League Express editor MARTYN SADLER pays tribute to the player selected as the 2024 Albert Goldthorpe Rookie of the Year.
Choosing the League Express Albert Goldthorpe Rookie of the Year for 2024 was a difficult exercise, simply because of the quality of the contenders in 2024, including a significant number of candidates from Hull FC, despite that club’s terrible season.
Few of us would have imagined that Josh Rourke would be a candidate until he made his London Broncos debut in Round 16, when he returned after a lengthy absence with a broken leg to give an outstanding performance against Leeds Rhinos at Headingley.
After that he gave several more outstanding displays, including scoring two tries against Hull FC at the Magic Weekend.
Josh is one of those players whose earlier career was severely hampered by the Covid epidemic and he is a perfect example of someone who refused to be beaten by early failure.
Born in Preston, he was a talented sportsman from an early age and he signed for his local football side Preston North End.
It was only when that club released him that he decided to focus on Rugby League, spending his teenage years playing for Chorley Panthers.
At 14 he signed a scholarship at Widnes Vikings, initially playing as either a hooker or halfback and spending two years there before being released and returning to Chorley.
In 2019, at the age of 19, he had trials with Salford and played four times for their reserve side before the Covid pandemic struck and set back his career, as it did for many others.
After the pandemic, in 2022, he completed his first full season of rugby for Salford’s reserves side and he made his Super League debut in the final game of the season against Warrington Wolves.
Then, at the age of 23 and in need of regular rugby at the highest possible level, he joined Whitehaven and had an outstanding season in the Championship, thoroughly learning his trade and winning five player-of the-year awards.

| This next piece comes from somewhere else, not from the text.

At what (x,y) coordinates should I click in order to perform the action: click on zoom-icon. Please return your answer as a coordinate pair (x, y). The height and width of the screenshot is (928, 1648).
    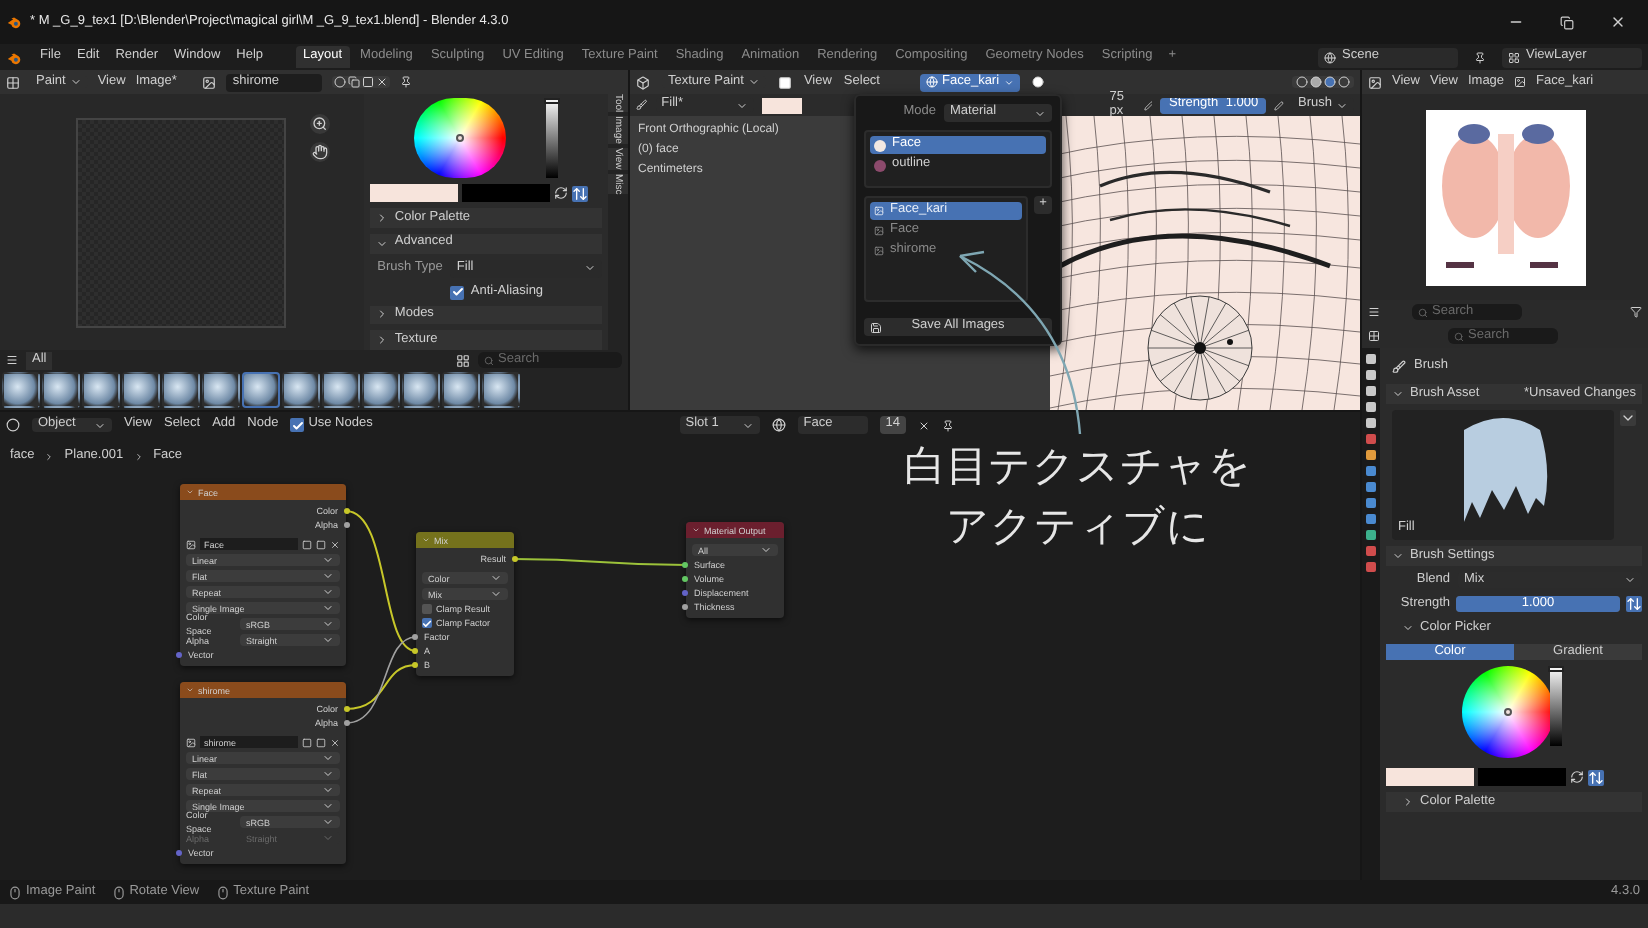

After that, Rourke was on the move again, this time to Batley Bulldogs, who had just missed out on the play-offs in the 2023 season. But he wouldn’t play a single game for them and instead opted to join London Broncos, who activated a contract clause that would allow him to leave for a Super League club.
“They (Batley) had put in a lot of work to bring me to the club and I understood that and I did feel bad, but after having a conversation with my family I felt I just had to put myself first because opportunities to play Super League don’t come around very often,” he said at the time.
And, despite his bad luck in breaking his leg in a pre-season game last year, he went on to fully justify the Broncos’ faith in him, playing so well in his twelve games that he is a deserved winner of the Albert Goldthorpe Rookie of the Year title.